Metrics reference glossary

The metrics reference tables define the automatic metrics and LLM judge evaluators used to measure performance, cost, and qualitative accuracy in agentic workflows.

Table 1. Automatic metrics
Metric category	Metric name	Detailed definition
Automatic	Latency	Total time in seconds from workflow start to finish. Useful for identifying performance bottlenecks.
Automatic	Token Usage	Cost analysis of total prompt compared to completion tokens used across all execution spans.
Automatic	Error Rate	The percentage of spans that returned an error status rather than `Success`.
Automatic	Loop Detection	Identification of repeated or looping behavior with improved signal quality to catch malfunctioning agents during testing.
Automatic	Task Completion	Binary status (Success or Fail) based strictly on the execution status code of the final task.
Automatic	Tool Call Count	Sum total of all tool or sub-agent calls made during the workflow trace.

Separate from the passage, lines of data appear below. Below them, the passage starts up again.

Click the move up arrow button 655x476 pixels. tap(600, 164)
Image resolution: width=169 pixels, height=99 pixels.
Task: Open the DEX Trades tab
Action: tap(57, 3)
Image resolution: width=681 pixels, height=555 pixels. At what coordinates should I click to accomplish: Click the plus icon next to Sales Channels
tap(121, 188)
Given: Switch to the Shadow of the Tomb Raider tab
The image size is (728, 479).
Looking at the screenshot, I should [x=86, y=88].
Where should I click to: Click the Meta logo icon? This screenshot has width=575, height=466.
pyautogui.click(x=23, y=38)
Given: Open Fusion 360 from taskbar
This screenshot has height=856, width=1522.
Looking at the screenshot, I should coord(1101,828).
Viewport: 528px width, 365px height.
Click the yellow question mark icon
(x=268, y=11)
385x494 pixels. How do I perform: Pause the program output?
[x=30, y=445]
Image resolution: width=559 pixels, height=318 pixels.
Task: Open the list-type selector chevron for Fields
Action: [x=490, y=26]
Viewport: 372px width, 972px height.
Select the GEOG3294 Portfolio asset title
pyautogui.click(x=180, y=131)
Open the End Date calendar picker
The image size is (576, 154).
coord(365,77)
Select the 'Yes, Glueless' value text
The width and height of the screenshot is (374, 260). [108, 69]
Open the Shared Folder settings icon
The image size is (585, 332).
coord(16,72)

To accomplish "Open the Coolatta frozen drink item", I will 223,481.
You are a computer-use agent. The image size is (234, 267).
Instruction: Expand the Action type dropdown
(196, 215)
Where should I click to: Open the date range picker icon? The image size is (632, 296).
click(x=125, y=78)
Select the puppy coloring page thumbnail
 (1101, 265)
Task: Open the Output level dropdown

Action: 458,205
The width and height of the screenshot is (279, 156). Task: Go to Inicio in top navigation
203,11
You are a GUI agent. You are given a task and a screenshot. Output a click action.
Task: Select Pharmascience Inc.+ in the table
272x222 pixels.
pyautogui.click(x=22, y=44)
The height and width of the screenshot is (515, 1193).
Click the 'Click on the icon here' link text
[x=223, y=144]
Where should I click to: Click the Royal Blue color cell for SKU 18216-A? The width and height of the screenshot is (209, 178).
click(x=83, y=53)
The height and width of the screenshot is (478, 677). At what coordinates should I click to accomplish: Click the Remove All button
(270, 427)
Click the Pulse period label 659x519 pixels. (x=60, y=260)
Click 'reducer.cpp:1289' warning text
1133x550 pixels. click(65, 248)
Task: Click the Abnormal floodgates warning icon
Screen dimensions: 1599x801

Table 2. Qualitative analysis
Metric category	Metric name	Detailed definition
LLM Judge	Faithfulness	Evaluation if whether the answer is grounded factually in the provided context to detect hallucinations.
LLM Judge	Reasoning Quality	Assessment of the agent's logical chain of thought and specialist routing efficiency.
LLM Judge	Toxicity	Safety check for harmful, offensive, hateful, or inappropriate language in the agent response.
LLM Judge	Manager Delegation	Measurement of the Manager agent's ability to select the correct specialist agent based on the query.
LLM Judge	Tool Calling Accuracy	Measurement of tool selection accuracy and the validity of the generated parameters.